*Task prompt*: Using the listing below, copy exactly each line from the one that has "The height and width of the screenshot is (547, 848)." through the one that has "Task: Switch to the 随机存取 tab"; omit the pictures.

*Task material*:
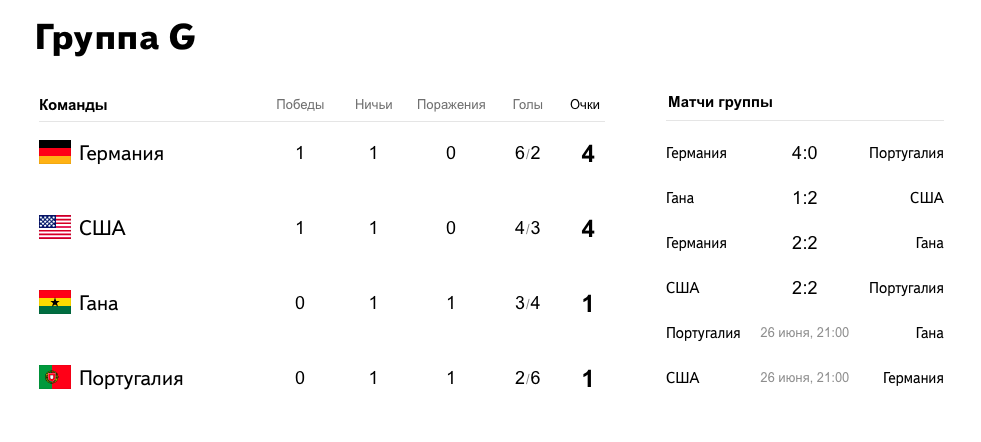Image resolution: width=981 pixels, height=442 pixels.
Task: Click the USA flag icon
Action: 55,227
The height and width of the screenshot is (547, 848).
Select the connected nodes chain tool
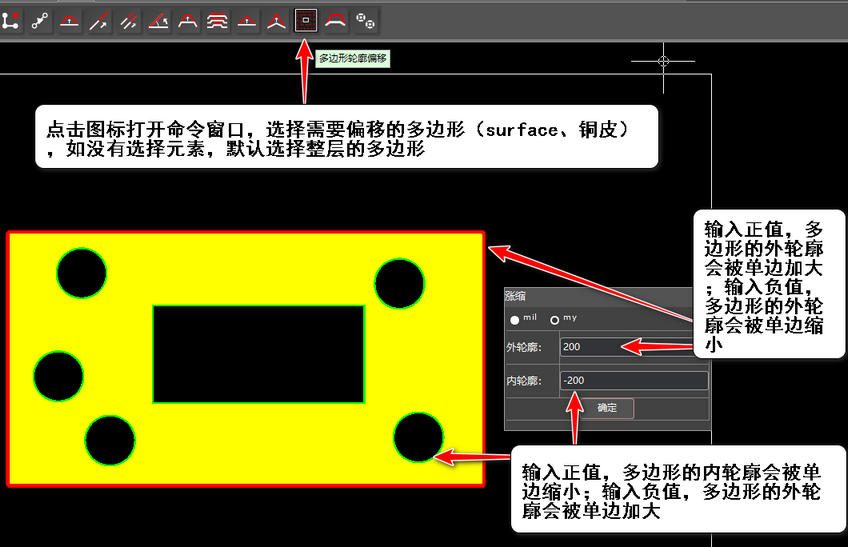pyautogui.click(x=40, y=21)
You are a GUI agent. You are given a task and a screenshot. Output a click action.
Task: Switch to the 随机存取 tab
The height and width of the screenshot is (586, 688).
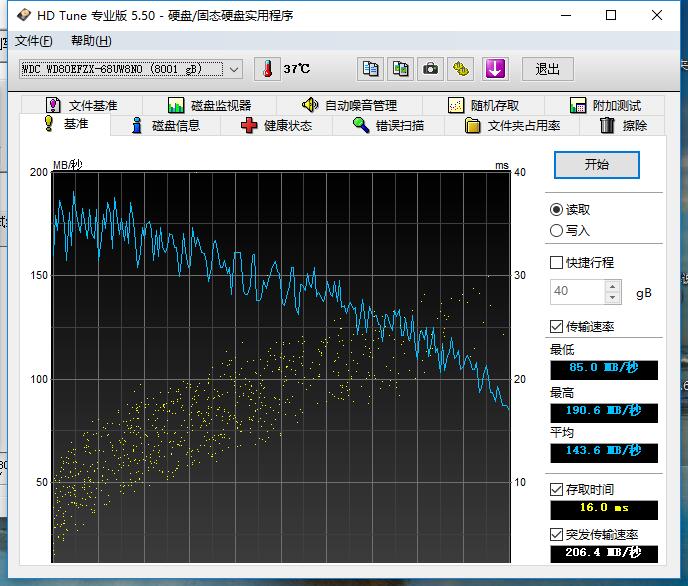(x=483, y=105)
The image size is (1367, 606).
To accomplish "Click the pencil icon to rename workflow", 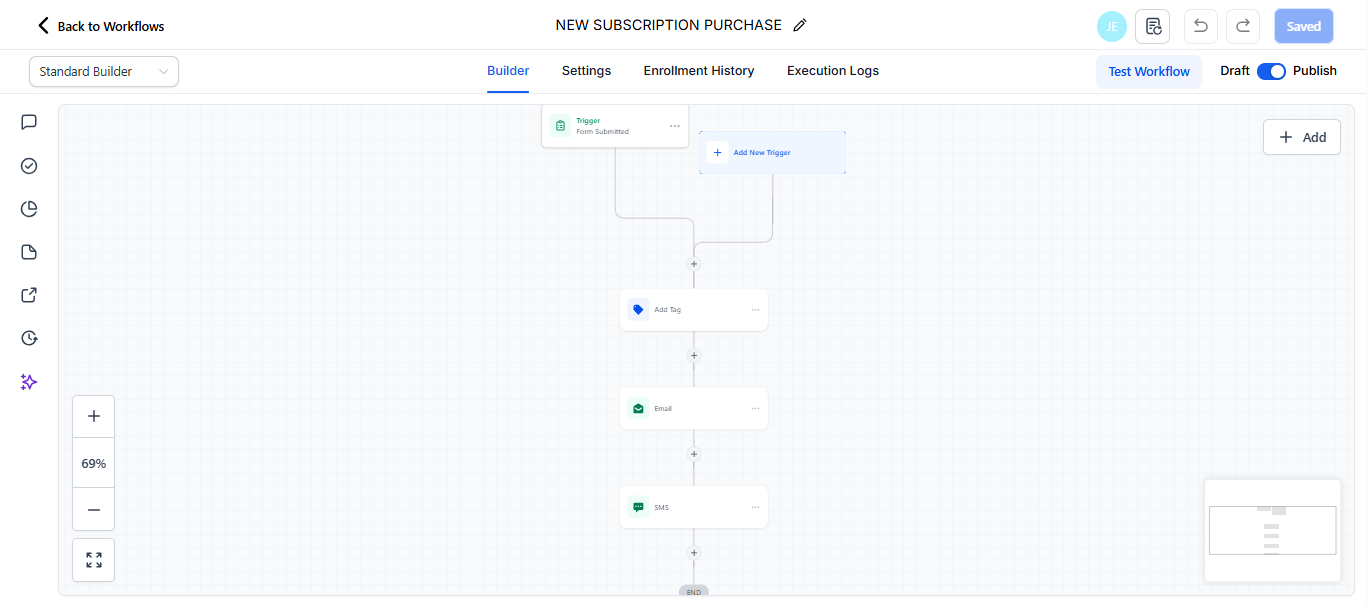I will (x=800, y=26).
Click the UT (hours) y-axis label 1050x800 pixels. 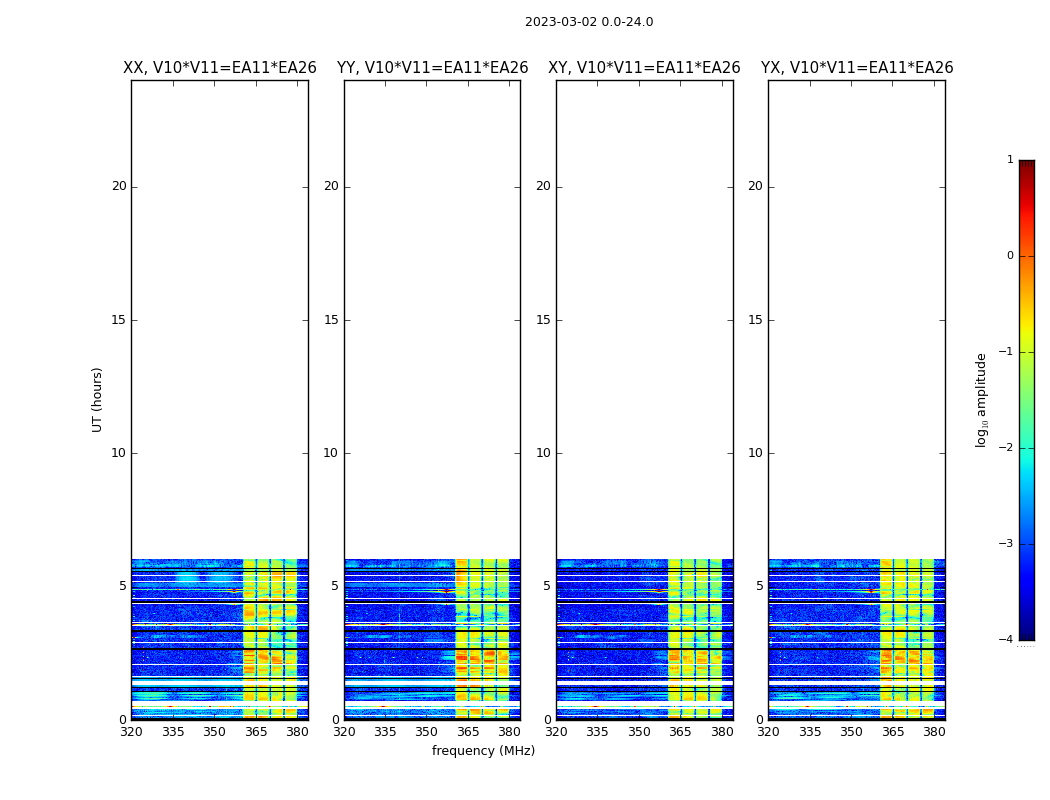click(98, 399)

*Exercise response*:
The height and width of the screenshot is (547, 848).
Select the connected nodes chain tool
pyautogui.click(x=40, y=21)
You are a GUI agent. You are given a task and a screenshot. Output a click action.
Task: Switch to the 随机存取 tab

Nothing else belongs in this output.